As Jeff Moad writes in this weeks cover story on IBMs strategy, the real challenge for the company is to maintain technology leadership while navigating its migration up the business-process-consulting food chain. In our special report on IBM and in our lead eWeek Labs review of IBMs latest WebSphere application server, we take a close look at how far up the food chain the company has climbed.

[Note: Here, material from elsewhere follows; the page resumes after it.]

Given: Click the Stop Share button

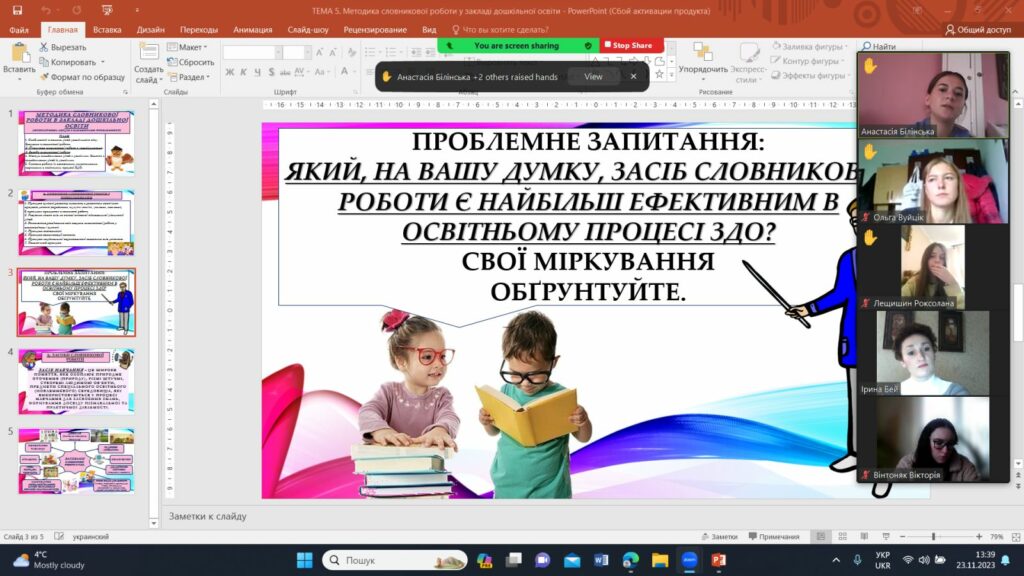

Business process consulting and its relationship to IT has changed at buzzword speed. In the past, business processes were going to be re-engineered to provide business efficiencies that were impossible with the old management architectures. Many of those projects ended amid finger pointing and budget-busting consulting fees. More recently, business process consulting was aimed at getting companies into new businesses or adopting new technologies to extend business reach, which didnt work out much better than the re-engineering era. Now, business process consulting has adapted to more conservative budgets by redefining itself again through consolidation of departments, bridging of previously noncommunicating applications and farming out operations. IBM has been active in all those areas.
If you want to consolidate departments, a good first step is to ensure IT operations speak the same language. IBM has been in the forefront of promoting open-standards computing, which serves the dual purpose of downplaying the companys heritage as the most proprietary of computer companies and putting an open-standards obstacle in Microsofts plans for enterprise success. If you want to bridge noncommunicating applications, you need to be a leader in providing the software tools and application platforms to build those bridges. IBMs proposed purchase of Rational Software provides those tools, and its WebSphere application server provides the platform.

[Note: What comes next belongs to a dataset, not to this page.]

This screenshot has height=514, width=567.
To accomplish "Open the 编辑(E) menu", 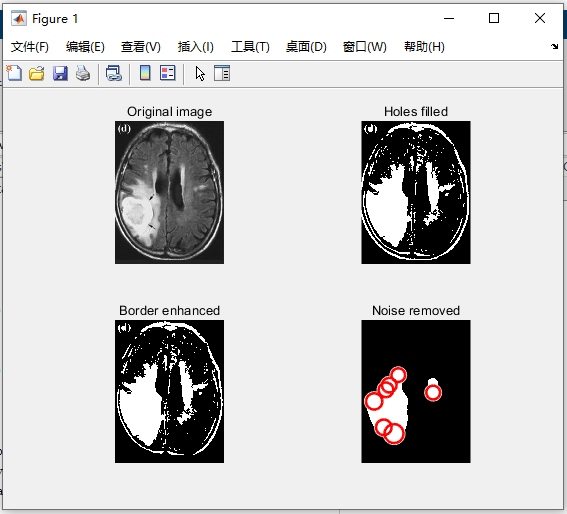I will tap(85, 47).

It is in the third aspect of the new definition of business process consulting that IBM has the most work to do. The eBusiness On Demand concept championed by company Chairman Sam Palmisano is thin on reality. Is it utility computing, where you hand off your critical applications to IBMs outsourcing operations? How does the utility plan play into the idea of integrating your operations to gain those promised efficiencies? What role does IBMs Global Services operation play in creating demand for On Demand computing, and can it maintain its status as an independent consulting arm in a company where everyone is expected to get behind the chairmans message?